Self-Hosted Refact: 15b Code Model for Code Transformation, Completion and Chat

May 4, 2023
by Oleg Klimov

We’re releasing a new Self-Hosted Server that allows Refact users to use code completion, code transformation, and chat functions powered by the Starcoder 15b code model on their own GPU.

What is StarCoder?

StarCoder is a new 15b state-of-the-art large language model (LLM) for code released by BigCode*.

StarCoder is a high-performance LLM for code with over 80 programming languages, trained on permissively licensed code from GitHub. The 15B parameter model outperforms models such as OpenAI’s code-cushman-001 on popular programming benchmarks making it the most powerful open-source model to date.

With over 8,000 tokens input size it can use more context than any open LLM enabling developers to use it not only for code completion, but also for more complex coding tasks and chat.

Self-hosting StarCoder in Refact

In addition to code completion, we have implemented code transformation tools and chat powered by StarCoder model using prompt engineering. Check this repo for implementation, or perhaps even try to add your own tools!

You can use self-hosted chat to ask for code examples and use AI Toolbox with tools like “Fix Bug”, “Make Code Shorter”, “Explain Code”, “Add Console Logs”, “Comment Each Line”, “Add Type Hints”, etc.

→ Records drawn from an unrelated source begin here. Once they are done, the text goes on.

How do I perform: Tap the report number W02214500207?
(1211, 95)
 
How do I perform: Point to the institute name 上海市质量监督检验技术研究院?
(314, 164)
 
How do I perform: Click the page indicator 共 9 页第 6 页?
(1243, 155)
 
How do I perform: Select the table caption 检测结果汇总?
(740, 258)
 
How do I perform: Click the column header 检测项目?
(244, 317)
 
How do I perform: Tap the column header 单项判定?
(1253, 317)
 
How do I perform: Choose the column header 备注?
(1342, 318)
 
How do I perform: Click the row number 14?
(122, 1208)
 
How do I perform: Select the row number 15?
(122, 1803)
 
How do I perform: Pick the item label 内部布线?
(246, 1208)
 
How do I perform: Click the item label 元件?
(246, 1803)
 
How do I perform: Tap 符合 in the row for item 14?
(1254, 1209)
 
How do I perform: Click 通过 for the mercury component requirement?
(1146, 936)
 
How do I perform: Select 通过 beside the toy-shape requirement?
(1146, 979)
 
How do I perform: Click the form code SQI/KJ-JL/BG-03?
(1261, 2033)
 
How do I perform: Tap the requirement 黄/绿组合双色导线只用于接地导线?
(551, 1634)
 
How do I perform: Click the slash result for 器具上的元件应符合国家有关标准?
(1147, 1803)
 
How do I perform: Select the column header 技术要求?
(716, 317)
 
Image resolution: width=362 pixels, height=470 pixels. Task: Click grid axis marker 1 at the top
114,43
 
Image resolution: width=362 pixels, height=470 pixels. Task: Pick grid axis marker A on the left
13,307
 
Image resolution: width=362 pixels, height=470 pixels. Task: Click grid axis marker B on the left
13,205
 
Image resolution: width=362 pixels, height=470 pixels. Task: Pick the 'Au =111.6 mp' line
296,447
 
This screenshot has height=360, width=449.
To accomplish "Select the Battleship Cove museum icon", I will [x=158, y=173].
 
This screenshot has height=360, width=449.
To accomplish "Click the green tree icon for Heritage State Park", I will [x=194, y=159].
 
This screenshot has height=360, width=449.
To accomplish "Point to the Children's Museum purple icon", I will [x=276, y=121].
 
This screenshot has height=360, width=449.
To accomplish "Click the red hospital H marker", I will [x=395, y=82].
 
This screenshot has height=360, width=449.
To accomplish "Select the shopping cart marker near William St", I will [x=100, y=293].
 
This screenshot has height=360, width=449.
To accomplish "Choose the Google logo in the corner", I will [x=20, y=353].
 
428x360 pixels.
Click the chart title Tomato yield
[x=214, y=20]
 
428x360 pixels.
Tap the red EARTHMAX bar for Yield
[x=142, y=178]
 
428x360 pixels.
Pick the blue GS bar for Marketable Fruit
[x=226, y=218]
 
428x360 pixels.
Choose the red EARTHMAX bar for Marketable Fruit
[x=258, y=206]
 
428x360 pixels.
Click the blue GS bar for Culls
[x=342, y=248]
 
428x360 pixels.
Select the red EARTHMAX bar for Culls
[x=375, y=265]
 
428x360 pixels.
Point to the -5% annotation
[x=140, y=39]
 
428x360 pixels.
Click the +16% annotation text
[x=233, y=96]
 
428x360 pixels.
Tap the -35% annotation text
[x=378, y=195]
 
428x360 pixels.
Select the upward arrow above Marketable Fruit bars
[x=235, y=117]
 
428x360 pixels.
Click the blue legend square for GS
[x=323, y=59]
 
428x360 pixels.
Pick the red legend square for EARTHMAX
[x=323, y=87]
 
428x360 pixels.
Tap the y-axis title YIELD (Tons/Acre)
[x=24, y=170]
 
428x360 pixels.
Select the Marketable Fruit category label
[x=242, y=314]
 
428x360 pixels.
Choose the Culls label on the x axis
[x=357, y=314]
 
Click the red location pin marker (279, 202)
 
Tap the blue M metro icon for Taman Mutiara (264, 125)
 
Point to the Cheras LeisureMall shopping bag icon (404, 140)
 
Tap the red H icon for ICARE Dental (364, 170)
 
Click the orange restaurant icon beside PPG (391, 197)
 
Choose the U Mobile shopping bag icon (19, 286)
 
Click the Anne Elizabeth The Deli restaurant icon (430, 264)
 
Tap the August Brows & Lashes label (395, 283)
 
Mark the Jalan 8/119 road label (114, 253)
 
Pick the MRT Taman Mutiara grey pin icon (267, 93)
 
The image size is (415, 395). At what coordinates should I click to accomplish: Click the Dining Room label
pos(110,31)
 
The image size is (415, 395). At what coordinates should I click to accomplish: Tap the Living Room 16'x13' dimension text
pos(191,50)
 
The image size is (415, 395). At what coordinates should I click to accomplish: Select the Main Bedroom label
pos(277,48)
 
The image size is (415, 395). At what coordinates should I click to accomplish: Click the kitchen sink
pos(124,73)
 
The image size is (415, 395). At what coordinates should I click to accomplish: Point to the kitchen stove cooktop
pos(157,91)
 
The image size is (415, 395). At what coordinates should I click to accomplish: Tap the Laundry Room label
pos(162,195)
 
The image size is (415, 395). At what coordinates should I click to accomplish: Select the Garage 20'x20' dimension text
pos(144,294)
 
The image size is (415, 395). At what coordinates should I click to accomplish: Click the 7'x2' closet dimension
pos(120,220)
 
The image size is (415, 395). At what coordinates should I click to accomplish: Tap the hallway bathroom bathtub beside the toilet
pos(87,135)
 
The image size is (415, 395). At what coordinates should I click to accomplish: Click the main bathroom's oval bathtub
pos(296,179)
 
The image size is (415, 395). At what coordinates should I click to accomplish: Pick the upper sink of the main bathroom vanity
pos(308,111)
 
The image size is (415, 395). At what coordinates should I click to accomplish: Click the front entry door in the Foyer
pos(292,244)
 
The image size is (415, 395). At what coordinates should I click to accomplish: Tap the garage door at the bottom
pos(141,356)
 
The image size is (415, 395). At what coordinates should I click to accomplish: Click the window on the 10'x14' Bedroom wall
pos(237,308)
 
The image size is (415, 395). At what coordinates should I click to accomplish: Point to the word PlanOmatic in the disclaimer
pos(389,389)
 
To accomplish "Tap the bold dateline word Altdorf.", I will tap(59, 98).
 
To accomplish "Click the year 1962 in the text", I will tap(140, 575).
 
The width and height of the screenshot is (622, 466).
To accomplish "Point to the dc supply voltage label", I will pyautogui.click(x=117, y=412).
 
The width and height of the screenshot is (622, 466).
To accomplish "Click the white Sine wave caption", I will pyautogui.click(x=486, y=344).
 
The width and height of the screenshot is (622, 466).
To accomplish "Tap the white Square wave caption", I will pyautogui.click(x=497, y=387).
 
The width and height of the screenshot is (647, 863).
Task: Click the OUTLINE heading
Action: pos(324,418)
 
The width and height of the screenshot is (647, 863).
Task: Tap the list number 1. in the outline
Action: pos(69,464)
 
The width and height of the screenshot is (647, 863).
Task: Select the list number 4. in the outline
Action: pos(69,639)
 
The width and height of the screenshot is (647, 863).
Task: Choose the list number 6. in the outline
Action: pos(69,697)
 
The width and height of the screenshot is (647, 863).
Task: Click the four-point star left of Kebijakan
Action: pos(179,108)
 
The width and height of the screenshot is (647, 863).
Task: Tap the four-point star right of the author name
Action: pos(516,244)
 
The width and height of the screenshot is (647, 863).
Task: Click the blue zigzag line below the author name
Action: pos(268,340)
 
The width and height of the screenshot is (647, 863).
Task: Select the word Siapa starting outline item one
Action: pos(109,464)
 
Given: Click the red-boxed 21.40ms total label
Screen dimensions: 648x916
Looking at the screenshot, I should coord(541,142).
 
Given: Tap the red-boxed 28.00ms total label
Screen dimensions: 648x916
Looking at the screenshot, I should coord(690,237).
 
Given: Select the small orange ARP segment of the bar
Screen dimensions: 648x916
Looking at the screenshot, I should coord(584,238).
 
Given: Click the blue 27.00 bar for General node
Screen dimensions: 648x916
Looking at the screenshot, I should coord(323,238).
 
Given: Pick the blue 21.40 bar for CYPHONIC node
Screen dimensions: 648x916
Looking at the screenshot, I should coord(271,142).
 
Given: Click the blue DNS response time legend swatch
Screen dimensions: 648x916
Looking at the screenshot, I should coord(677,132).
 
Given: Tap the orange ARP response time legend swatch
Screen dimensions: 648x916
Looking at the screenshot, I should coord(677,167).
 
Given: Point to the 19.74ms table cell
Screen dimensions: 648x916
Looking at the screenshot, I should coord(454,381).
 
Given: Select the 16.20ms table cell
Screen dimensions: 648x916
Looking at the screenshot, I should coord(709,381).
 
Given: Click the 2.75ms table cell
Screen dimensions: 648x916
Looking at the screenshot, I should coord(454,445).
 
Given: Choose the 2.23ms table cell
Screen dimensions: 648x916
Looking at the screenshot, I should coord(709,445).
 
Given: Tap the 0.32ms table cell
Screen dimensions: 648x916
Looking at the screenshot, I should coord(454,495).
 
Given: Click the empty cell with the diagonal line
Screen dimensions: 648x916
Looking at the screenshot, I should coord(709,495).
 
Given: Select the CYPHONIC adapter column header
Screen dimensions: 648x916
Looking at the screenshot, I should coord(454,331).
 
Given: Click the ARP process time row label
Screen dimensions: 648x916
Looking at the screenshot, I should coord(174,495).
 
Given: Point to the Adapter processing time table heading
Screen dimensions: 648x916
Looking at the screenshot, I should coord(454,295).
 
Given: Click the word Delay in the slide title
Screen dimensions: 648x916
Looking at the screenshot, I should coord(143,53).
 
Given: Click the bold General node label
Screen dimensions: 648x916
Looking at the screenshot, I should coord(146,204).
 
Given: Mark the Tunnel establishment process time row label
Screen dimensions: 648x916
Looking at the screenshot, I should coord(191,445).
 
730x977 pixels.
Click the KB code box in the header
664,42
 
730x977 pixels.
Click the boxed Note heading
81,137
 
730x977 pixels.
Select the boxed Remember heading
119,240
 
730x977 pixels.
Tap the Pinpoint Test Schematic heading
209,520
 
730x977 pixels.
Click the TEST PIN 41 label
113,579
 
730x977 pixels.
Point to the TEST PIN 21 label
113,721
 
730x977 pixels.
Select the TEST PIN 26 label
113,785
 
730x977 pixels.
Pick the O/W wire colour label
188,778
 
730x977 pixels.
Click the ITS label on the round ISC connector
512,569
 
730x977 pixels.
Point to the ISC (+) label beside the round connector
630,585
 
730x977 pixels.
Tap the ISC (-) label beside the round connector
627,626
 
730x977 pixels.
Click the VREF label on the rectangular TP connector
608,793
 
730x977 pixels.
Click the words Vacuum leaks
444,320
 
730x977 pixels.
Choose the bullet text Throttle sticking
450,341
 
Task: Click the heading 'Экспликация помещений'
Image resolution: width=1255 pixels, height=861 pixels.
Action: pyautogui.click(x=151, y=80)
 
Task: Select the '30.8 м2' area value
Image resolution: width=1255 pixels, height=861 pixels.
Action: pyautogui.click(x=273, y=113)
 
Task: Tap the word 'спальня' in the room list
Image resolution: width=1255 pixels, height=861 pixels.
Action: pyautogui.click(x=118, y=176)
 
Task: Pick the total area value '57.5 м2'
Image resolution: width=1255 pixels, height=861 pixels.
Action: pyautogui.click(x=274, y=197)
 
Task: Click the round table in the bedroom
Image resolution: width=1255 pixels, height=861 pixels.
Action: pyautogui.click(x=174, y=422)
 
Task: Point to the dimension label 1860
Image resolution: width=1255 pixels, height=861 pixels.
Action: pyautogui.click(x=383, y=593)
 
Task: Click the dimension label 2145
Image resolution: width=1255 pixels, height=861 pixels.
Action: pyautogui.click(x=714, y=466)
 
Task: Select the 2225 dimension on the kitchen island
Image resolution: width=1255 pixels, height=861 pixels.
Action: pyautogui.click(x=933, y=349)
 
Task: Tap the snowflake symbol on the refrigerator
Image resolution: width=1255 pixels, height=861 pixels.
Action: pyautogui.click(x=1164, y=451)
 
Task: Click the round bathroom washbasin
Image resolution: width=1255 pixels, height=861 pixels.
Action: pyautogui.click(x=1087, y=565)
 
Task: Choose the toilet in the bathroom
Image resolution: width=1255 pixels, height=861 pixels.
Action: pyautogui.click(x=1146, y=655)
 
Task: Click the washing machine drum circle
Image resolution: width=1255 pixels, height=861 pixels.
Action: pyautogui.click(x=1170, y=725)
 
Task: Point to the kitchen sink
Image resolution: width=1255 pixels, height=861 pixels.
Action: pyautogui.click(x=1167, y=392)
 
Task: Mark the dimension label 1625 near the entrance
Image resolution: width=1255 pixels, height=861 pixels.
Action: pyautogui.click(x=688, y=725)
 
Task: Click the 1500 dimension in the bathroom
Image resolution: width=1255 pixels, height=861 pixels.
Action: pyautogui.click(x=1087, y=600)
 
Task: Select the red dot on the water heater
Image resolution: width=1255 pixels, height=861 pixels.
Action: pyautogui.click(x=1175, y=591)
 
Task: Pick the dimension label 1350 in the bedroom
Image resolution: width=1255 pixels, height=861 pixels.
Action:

Check out the docs on self-hosting to get your AI code assistant up and running.

To run StarCoder using 4-bit quantization, you’ll need a 12GB GPU, and for 8-bit you’ll need 24GB.

It’s currently available for VS Code, and JetBrains IDEs.

Enterprise Version

We are building an enterprise self-hosted version with the ability to fine-tune on company’s code. Contact us if you’re interested in trying it for your company.

* BigCode is a Hugging Face’s and ServiceNow’s initiative aimed to develop “state-of-the-art” AI systems for code in an open and responsible way. Refact’s team is a part of BigCode and takes part in building open-source models.